### Problem statement
A word-for-word repetition of all the entries is required.

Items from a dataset
--- START ---

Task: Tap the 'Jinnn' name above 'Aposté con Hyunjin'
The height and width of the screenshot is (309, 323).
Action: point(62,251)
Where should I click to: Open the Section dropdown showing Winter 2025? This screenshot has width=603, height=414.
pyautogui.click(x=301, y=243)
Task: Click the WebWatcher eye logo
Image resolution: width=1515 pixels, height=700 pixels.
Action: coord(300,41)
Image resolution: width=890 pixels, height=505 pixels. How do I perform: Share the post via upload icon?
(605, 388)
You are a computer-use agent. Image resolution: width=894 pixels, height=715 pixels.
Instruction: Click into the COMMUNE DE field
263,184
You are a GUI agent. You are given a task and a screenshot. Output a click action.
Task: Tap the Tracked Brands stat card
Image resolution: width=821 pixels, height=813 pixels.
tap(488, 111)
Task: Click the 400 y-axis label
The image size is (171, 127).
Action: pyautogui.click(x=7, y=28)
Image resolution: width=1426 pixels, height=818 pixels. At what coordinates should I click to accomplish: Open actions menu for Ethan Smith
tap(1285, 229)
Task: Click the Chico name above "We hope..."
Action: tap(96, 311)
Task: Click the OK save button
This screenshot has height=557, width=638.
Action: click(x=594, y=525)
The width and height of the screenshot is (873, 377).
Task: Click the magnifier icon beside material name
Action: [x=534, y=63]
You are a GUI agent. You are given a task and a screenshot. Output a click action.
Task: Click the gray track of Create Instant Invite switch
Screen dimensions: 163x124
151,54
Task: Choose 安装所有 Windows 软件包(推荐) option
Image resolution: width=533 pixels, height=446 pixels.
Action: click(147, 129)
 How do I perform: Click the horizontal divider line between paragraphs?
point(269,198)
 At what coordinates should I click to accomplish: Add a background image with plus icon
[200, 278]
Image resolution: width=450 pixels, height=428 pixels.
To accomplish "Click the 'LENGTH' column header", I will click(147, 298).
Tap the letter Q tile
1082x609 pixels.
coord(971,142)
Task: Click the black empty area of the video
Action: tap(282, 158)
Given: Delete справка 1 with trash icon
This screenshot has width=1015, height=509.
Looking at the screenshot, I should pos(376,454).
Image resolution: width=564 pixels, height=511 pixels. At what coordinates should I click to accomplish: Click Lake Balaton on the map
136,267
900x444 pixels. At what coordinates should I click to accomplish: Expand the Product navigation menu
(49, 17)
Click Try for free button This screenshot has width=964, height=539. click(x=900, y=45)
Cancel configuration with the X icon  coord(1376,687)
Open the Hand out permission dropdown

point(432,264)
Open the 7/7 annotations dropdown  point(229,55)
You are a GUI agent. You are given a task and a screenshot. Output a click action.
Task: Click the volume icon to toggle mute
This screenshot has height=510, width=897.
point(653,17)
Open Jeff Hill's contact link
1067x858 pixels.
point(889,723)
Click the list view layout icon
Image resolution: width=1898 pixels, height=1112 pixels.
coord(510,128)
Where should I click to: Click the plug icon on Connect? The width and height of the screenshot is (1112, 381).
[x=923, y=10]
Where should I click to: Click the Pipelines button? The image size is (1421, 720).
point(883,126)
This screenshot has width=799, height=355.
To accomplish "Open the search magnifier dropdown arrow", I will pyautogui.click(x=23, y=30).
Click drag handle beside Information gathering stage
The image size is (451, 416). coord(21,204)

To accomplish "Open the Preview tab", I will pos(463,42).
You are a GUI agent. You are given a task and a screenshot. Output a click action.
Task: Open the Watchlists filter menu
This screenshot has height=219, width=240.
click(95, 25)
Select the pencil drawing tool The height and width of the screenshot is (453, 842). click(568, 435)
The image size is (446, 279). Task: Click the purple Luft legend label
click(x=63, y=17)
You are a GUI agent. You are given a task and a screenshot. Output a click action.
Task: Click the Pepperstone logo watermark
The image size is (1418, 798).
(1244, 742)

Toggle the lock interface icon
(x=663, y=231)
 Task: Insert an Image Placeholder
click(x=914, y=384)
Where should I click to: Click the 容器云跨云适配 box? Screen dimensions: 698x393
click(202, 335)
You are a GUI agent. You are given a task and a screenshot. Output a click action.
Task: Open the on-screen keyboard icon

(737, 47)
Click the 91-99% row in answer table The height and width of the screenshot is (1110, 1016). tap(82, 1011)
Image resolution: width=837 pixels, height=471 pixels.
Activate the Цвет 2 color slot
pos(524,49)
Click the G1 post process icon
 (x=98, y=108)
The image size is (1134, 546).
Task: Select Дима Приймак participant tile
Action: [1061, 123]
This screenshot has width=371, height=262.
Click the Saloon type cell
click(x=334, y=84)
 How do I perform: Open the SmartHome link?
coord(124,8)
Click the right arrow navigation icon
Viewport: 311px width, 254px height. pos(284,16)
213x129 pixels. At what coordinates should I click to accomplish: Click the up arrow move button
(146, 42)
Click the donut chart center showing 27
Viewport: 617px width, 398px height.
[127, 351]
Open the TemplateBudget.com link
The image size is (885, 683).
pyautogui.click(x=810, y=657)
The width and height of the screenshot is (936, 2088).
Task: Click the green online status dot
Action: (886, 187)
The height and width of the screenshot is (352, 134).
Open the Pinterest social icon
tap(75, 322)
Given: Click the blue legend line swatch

--- END ---

### Response to the exercise
Task: Tap the 'Jinnn' name above 'Aposté con Hyunjin'
The height and width of the screenshot is (309, 323).
Action: point(62,251)
Where should I click to: Open the Section dropdown showing Winter 2025? This screenshot has width=603, height=414.
pyautogui.click(x=301, y=243)
Task: Click the WebWatcher eye logo
Image resolution: width=1515 pixels, height=700 pixels.
Action: coord(300,41)
Image resolution: width=890 pixels, height=505 pixels. How do I perform: Share the post via upload icon?
(605, 388)
You are a computer-use agent. Image resolution: width=894 pixels, height=715 pixels.
Instruction: Click into the COMMUNE DE field
263,184
You are a GUI agent. You are given a task and a screenshot. Output a click action.
Task: Tap the Tracked Brands stat card
Image resolution: width=821 pixels, height=813 pixels.
tap(488, 111)
Task: Click the 400 y-axis label
The image size is (171, 127).
Action: pyautogui.click(x=7, y=28)
Image resolution: width=1426 pixels, height=818 pixels. At what coordinates should I click to accomplish: Open actions menu for Ethan Smith
tap(1285, 229)
Task: Click the Chico name above "We hope..."
Action: tap(96, 311)
Task: Click the OK save button
This screenshot has height=557, width=638.
Action: click(x=594, y=525)
The width and height of the screenshot is (873, 377).
Task: Click the magnifier icon beside material name
Action: [x=534, y=63]
You are a GUI agent. You are given a task and a screenshot. Output a click action.
Task: Click the gray track of Create Instant Invite switch
Screen dimensions: 163x124
151,54
Task: Choose 安装所有 Windows 软件包(推荐) option
Image resolution: width=533 pixels, height=446 pixels.
Action: click(147, 129)
 How do I perform: Click the horizontal divider line between paragraphs?
point(269,198)
 At what coordinates should I click to accomplish: Add a background image with plus icon
[200, 278]
Image resolution: width=450 pixels, height=428 pixels.
To accomplish "Click the 'LENGTH' column header", I will click(147, 298).
Tap the letter Q tile
1082x609 pixels.
coord(971,142)
Task: Click the black empty area of the video
Action: tap(282, 158)
Given: Delete справка 1 with trash icon
This screenshot has width=1015, height=509.
Looking at the screenshot, I should pos(376,454).
Image resolution: width=564 pixels, height=511 pixels. At what coordinates should I click to accomplish: Click Lake Balaton on the map
136,267
900x444 pixels. At what coordinates should I click to accomplish: Expand the Product navigation menu
(49, 17)
Click Try for free button This screenshot has width=964, height=539. click(x=900, y=45)
Cancel configuration with the X icon  coord(1376,687)
Open the Hand out permission dropdown

point(432,264)
Open the 7/7 annotations dropdown  point(229,55)
You are a GUI agent. You are given a task and a screenshot. Output a click action.
Task: Click the volume icon to toggle mute
This screenshot has height=510, width=897.
point(653,17)
Open Jeff Hill's contact link
1067x858 pixels.
point(889,723)
Click the list view layout icon
Image resolution: width=1898 pixels, height=1112 pixels.
coord(510,128)
Where should I click to: Click the plug icon on Connect? The width and height of the screenshot is (1112, 381).
[x=923, y=10]
Where should I click to: Click the Pipelines button? The image size is (1421, 720).
point(883,126)
This screenshot has width=799, height=355.
To accomplish "Open the search magnifier dropdown arrow", I will pyautogui.click(x=23, y=30).
Click drag handle beside Information gathering stage
The image size is (451, 416). coord(21,204)

To accomplish "Open the Preview tab", I will pos(463,42).
You are a GUI agent. You are given a task and a screenshot. Output a click action.
Task: Open the Watchlists filter menu
This screenshot has height=219, width=240.
click(95, 25)
Select the pencil drawing tool The height and width of the screenshot is (453, 842). click(568, 435)
The image size is (446, 279). Task: Click the purple Luft legend label
click(x=63, y=17)
You are a GUI agent. You are given a task and a screenshot. Output a click action.
Task: Click the Pepperstone logo watermark
The image size is (1418, 798).
(1244, 742)

Toggle the lock interface icon
(x=663, y=231)
 Task: Insert an Image Placeholder
click(x=914, y=384)
Where should I click to: Click the 容器云跨云适配 box? Screen dimensions: 698x393
click(202, 335)
You are a GUI agent. You are given a task and a screenshot. Output a click action.
Task: Open the on-screen keyboard icon

(737, 47)
Click the 91-99% row in answer table The height and width of the screenshot is (1110, 1016). tap(82, 1011)
Image resolution: width=837 pixels, height=471 pixels.
Activate the Цвет 2 color slot
pos(524,49)
Click the G1 post process icon
 (x=98, y=108)
The image size is (1134, 546).
Task: Select Дима Приймак participant tile
Action: [1061, 123]
This screenshot has width=371, height=262.
Click the Saloon type cell
click(x=334, y=84)
 How do I perform: Open the SmartHome link?
coord(124,8)
Click the right arrow navigation icon
Viewport: 311px width, 254px height. pos(284,16)
213x129 pixels. At what coordinates should I click to accomplish: Click the up arrow move button
(146, 42)
Click the donut chart center showing 27
Viewport: 617px width, 398px height.
[127, 351]
Open the TemplateBudget.com link
The image size is (885, 683).
pyautogui.click(x=810, y=657)
The width and height of the screenshot is (936, 2088).
Task: Click the green online status dot
Action: (886, 187)
The height and width of the screenshot is (352, 134).
Open the Pinterest social icon
tap(75, 322)
Given: Click the blue legend line swatch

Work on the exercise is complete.